▶ **Work to do**:
Copy out every line of the rows below word for word, but leave the pictures out.

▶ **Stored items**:
◇ ◇ ◇ ◇ ◇ ◇ ◇
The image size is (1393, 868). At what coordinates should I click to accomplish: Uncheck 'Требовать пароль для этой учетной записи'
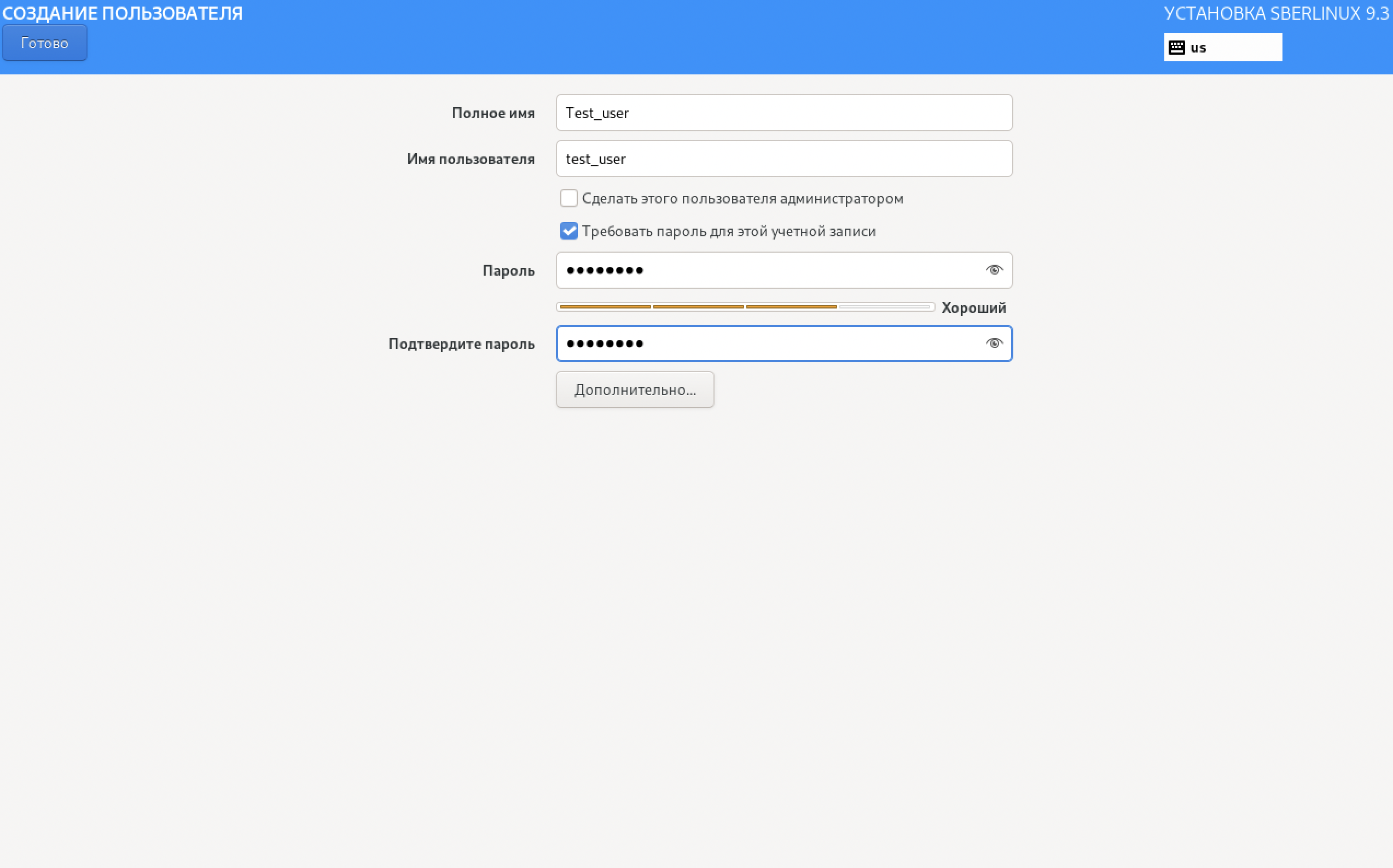[x=568, y=231]
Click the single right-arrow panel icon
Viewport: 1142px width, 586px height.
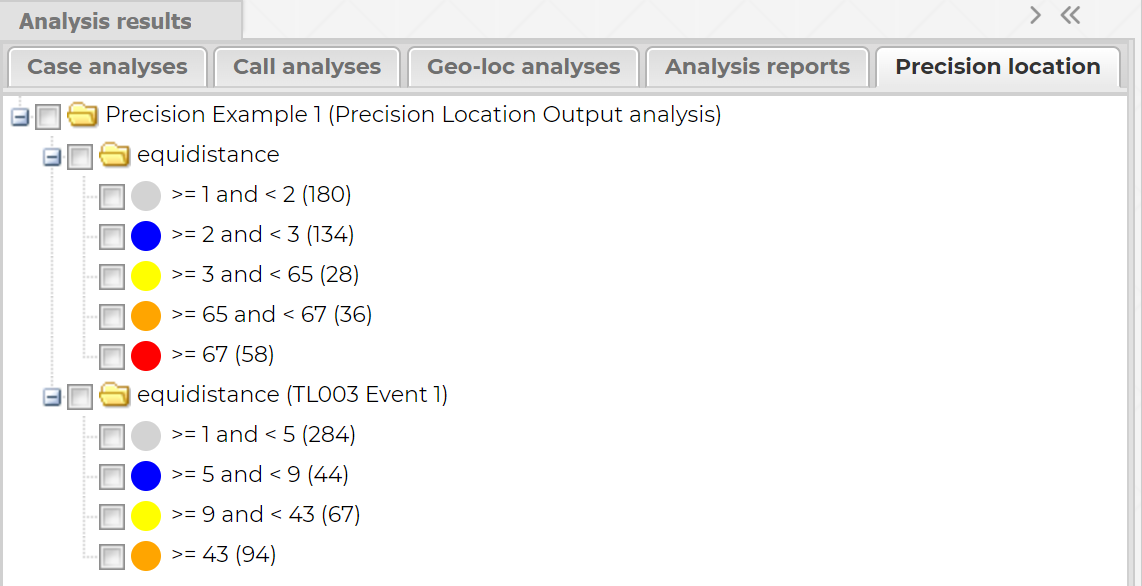coord(1036,16)
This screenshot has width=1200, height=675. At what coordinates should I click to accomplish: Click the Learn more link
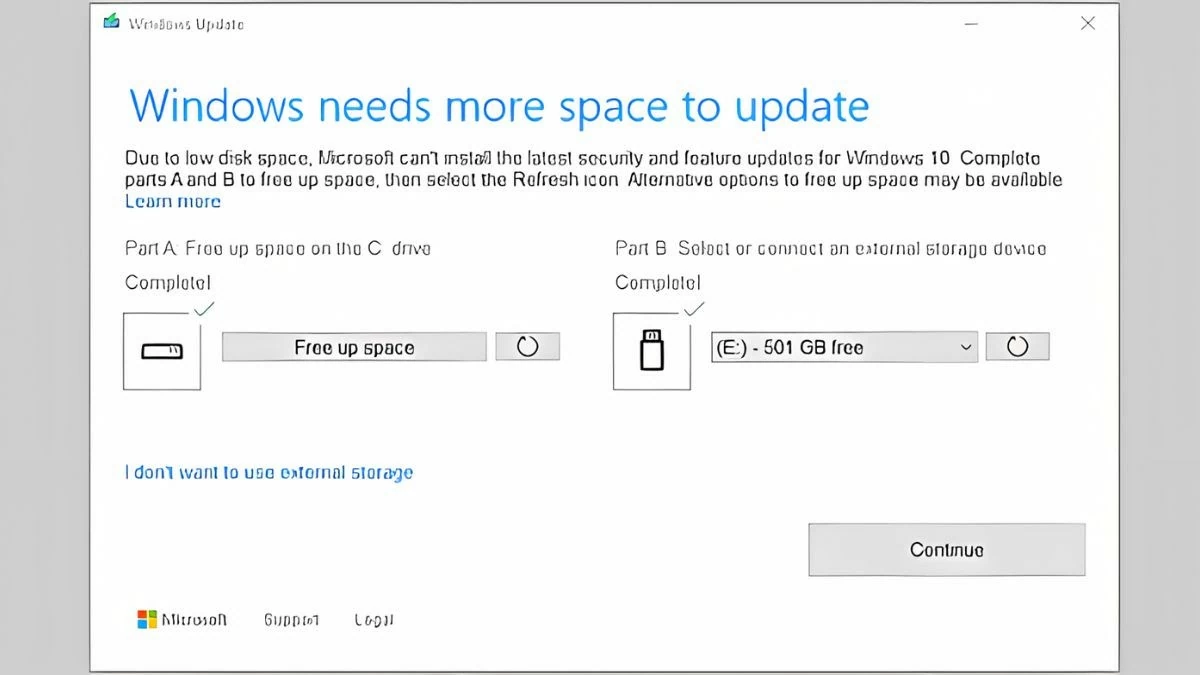coord(173,201)
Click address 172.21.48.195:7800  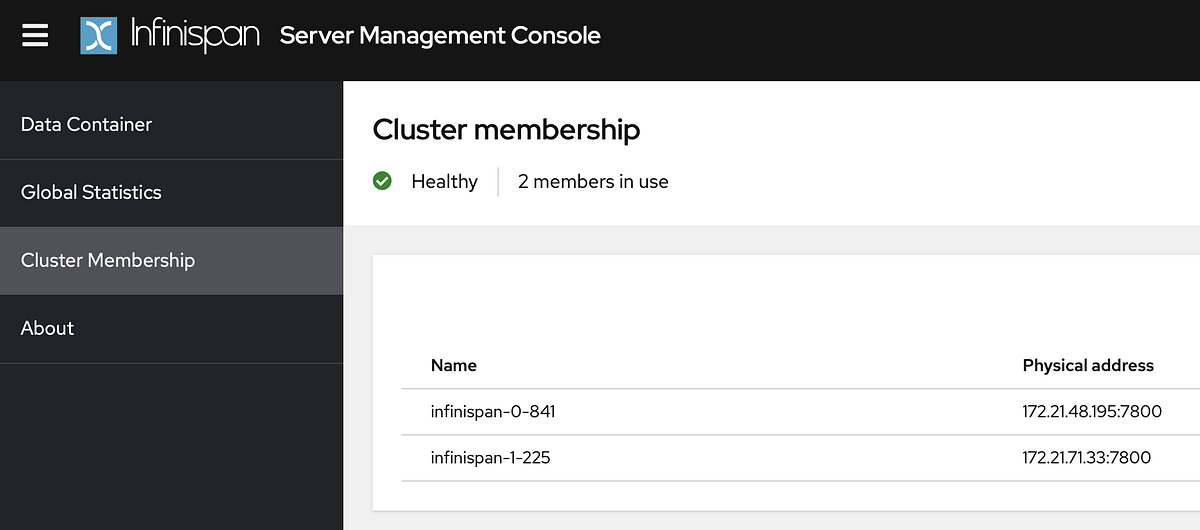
◇ ◇ ◇ ◇ ◇ ◇ ◇
▶ **Complete output**:
The image size is (1393, 868). At what coordinates should I click to accomplish: Uncheck 'Требовать пароль для этой учетной записи'
[x=568, y=231]
Click the single right-arrow panel icon
Viewport: 1142px width, 586px height.
coord(1036,16)
This screenshot has width=1200, height=675. At what coordinates should I click to accomplish: Click the Learn more link
coord(173,201)
Click address 172.21.48.195:7800  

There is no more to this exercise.